師資相承
提供: 新纂浄土宗大辞典
ししそうじょう/師資相承
師は師匠、資は籍助(たすけをかりる)者、つまり弟子のことであり、師匠が弟子に法門や教義を相次いで伝えること。その相承の方法は、師から直接、面授口訣される場合や、経論あるいは釈書の義を継承する場合など様々である。また、相承の次第が、そのまま宗派の伝統となり、その宗義の信憑性をも高める意味合いを持つ。これらは各宗派ごとに存在しているが、浄土宗の相承については、『逆修説法』に「浄土宗に既に師資相承の血脈の次第あり。

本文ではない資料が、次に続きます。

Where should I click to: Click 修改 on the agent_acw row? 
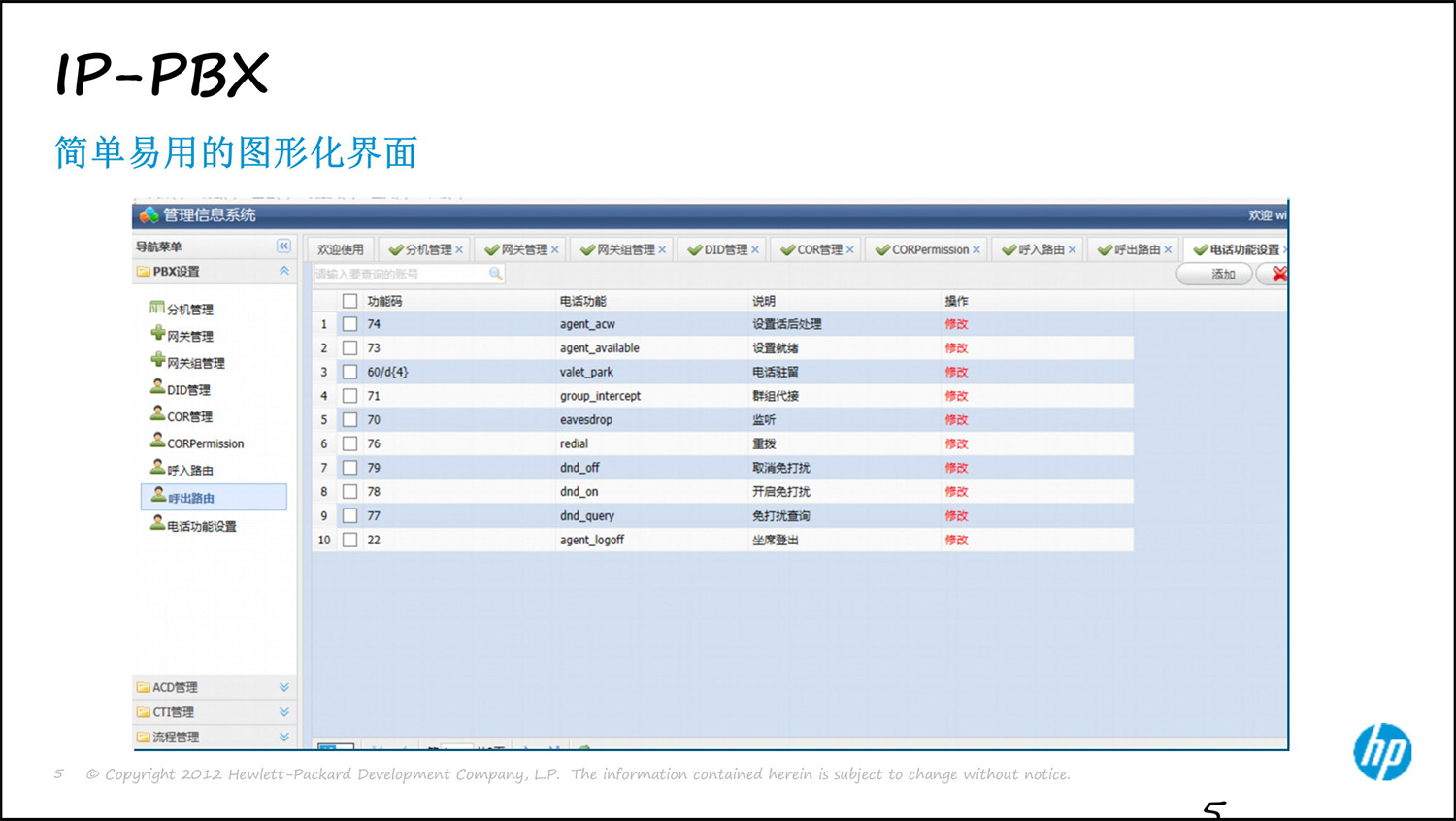(956, 324)
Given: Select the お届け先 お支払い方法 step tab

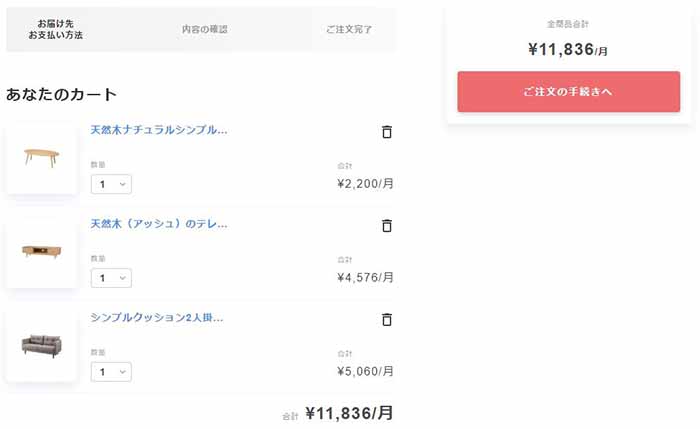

いわゆる菩提流支三蔵・恵寵法師・道場法師・曇鸞法師・法上法師・道綽禅師・善導禅師・懐感禅師・少康法師等なり」(昭法全二三六)として九人の相承を挙げるが、これは「いまだ曽て八宗の外に浄土宗のあることを聞かず」という非難に対して説かれたものであり、この師資相承が、浄土宗開宗の根拠の一つとなっている。さらに『選択集』一においては、浄土の相承に廬山慧遠、慈愍、道綽・善導等の諸説があり一様でないことを明かし、「今且く道綽・善導の一家に依って、師資相承の血脈を論ぜば、これにまた両説あり。一には菩提流支三蔵・慧寵法師・道場法師・曇鸞法師・大海禅師・法上法師なり。〔已上『安楽集』に出づ〕二には菩提流支三蔵・曇鸞法師・道綽禅師・善導法師・懐感法師・少康法師なり。〔已上唐宋両伝に出づ〕」(聖典三・一〇四/昭法全三一三)として『安楽集』所説の六大徳相承と、唐・宋の両高僧伝中に記された浄土の祖師を選び出した説との二説を挙げる。なお、後説の曇鸞から少康の五人は「浄土五祖」として知られ、法然も『類聚浄土五祖伝』を記している。しかし、これらの相承が法然へ直接続くものではなく、あくまでも法然の師は善導であり、夢中対面によって相承したとする。このことは古本『阿弥陀経釈』に「爰に善導和尚の往生浄土宗において、経論ありと雖も、習学する人なし。疏釈ありと雖も讃仰するに倫らなし。然れば則ち相承血脈の法有ること無し。面授口決の儀に非ず」(昭法全一四五)とあることからもうかがえる。つまり、『選択集』等に示される浄土宗の師資相承は浄土宗を宗派と認めない他宗からの非難に対して説かれたものであり、法然以後、二祖聖光、三祖良忠へと続く伝統系譜の如きものではない。